[Source records]
[Start of Attachment]
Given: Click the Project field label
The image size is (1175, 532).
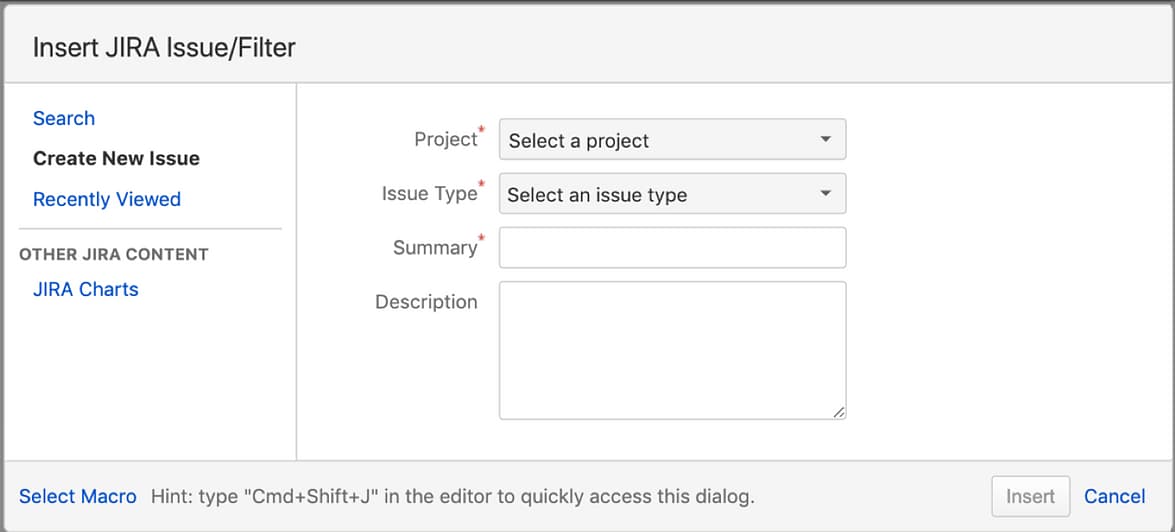Looking at the screenshot, I should tap(446, 139).
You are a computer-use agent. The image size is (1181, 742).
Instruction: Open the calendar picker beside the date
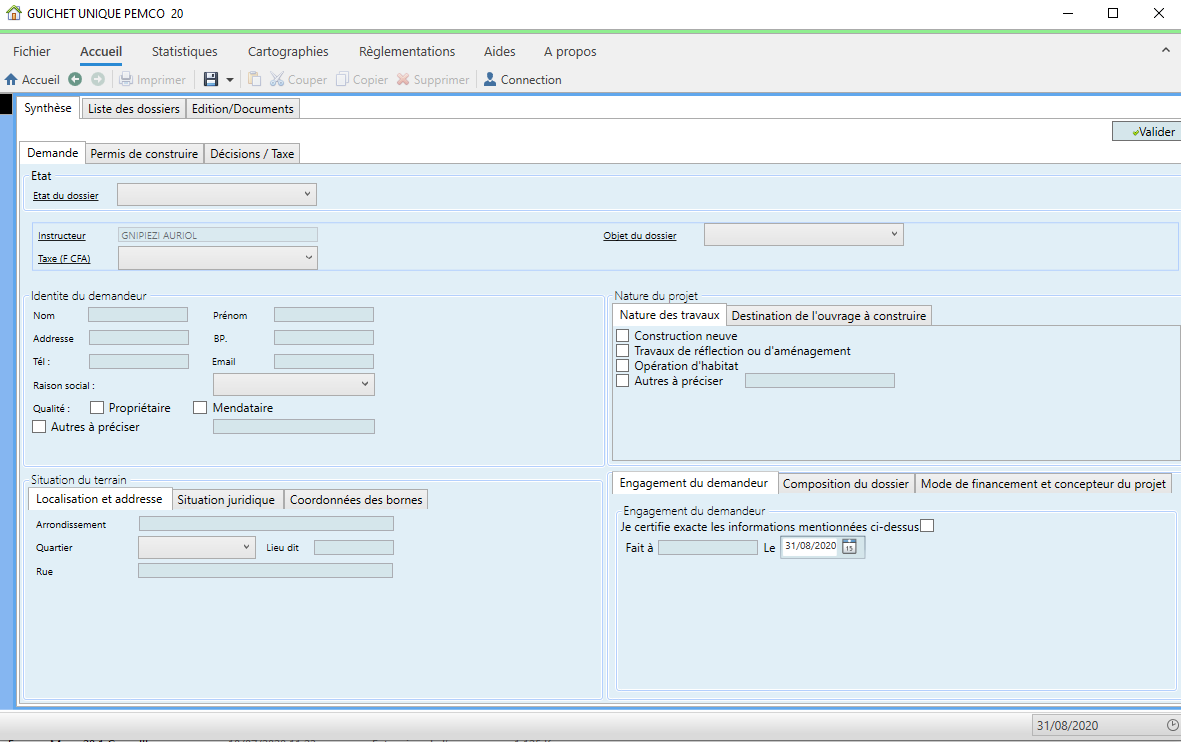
[End of Attachment]
EXERCISE GOAL
Without including any pictures, output all the entries above exactly.

WRITTEN ANSWER
Given: Click the Project field label
The image size is (1175, 532).
Looking at the screenshot, I should tap(446, 139).
You are a computer-use agent. The image size is (1181, 742).
Instruction: Open the calendar picker beside the date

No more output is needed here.